In [1]:
import torch

from transformers import AutoProcessor, PaliGemmaForConditionalGeneration

  from .autonotebook import tqdm as notebook_tqdm


In [2]:
DEVICE = "cuda" if torch.cuda.is_available() else "cpu"
model = PaliGemmaForConditionalGeneration.from_pretrained(
    "paligemma-3b-pt-224",
    torch_dtype=torch.bfloat16,
    revision="bfloat16",
).to(DEVICE)

`torch_dtype` is deprecated! Use `dtype` instead!
Loading checkpoint shards: 100%|██████████| 3/3 [02:18<00:00, 46.05s/it]


In [3]:
processor = AutoProcessor.from_pretrained("paligemma-3b-pt-224")

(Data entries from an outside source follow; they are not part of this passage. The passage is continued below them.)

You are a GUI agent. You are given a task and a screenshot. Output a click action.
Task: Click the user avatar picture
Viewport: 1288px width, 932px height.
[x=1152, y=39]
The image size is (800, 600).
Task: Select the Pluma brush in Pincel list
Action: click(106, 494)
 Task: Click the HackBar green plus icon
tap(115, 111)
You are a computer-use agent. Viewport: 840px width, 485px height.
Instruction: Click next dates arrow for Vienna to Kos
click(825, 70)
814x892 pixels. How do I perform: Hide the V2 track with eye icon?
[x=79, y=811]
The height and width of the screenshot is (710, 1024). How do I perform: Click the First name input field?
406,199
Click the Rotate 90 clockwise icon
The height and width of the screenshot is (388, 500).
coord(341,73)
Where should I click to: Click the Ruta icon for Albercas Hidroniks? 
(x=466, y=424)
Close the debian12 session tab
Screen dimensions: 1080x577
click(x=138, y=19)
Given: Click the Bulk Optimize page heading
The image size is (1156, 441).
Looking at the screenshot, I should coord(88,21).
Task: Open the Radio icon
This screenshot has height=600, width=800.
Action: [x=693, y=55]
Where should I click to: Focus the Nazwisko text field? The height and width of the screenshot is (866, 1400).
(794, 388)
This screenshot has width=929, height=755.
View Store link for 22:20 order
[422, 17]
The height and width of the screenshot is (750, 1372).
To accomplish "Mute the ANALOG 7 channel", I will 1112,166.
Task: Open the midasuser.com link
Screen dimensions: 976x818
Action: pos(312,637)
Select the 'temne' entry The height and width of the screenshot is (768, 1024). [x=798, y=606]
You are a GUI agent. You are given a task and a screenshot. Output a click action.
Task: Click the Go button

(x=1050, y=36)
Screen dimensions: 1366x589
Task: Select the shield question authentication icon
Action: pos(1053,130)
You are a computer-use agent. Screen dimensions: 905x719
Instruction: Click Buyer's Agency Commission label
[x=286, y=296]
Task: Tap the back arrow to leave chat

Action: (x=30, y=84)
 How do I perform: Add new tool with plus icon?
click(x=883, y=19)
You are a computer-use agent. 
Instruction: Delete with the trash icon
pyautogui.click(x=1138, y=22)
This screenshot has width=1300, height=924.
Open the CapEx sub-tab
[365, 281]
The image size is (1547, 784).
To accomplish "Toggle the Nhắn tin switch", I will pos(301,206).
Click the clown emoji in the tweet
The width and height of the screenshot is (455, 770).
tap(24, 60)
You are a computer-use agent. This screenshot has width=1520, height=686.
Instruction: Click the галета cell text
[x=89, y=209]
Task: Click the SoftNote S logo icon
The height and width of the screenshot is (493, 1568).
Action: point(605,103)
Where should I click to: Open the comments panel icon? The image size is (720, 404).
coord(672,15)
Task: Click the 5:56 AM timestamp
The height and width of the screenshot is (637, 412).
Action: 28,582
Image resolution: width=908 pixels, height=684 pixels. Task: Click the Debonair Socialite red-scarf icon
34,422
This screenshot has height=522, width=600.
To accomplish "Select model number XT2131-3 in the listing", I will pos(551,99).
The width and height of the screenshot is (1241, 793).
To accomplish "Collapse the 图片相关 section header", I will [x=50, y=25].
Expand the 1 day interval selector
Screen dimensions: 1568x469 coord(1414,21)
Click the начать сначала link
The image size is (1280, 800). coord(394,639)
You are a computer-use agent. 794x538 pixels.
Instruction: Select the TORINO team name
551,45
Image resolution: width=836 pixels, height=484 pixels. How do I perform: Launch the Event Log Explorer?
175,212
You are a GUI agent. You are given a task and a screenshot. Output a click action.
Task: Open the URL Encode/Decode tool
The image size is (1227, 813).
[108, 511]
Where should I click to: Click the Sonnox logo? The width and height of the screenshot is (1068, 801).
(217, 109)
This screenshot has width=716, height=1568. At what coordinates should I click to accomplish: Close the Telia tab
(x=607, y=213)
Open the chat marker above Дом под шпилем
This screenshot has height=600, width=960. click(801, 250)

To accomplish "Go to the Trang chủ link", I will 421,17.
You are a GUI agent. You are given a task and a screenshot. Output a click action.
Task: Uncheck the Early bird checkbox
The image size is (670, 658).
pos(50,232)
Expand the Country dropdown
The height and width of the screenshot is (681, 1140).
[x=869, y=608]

Using a slow image processor as `use_fast` is unset and a slow processor was saved with this model. `use_fast=True` will be the default behavior in v4.52, even if the model was saved with a slow processor. This will result in minor differences in outputs. You'll still be able to use a slow processor with `use_fast=False`.


In [4]:
from PIL import Image

prompt = "caption es"
image = "images/car.jpg"
img = Image.open(image).convert("RGB")
model_inputs = processor(text=prompt, images=img, return_tensors="pt").to(DEVICE)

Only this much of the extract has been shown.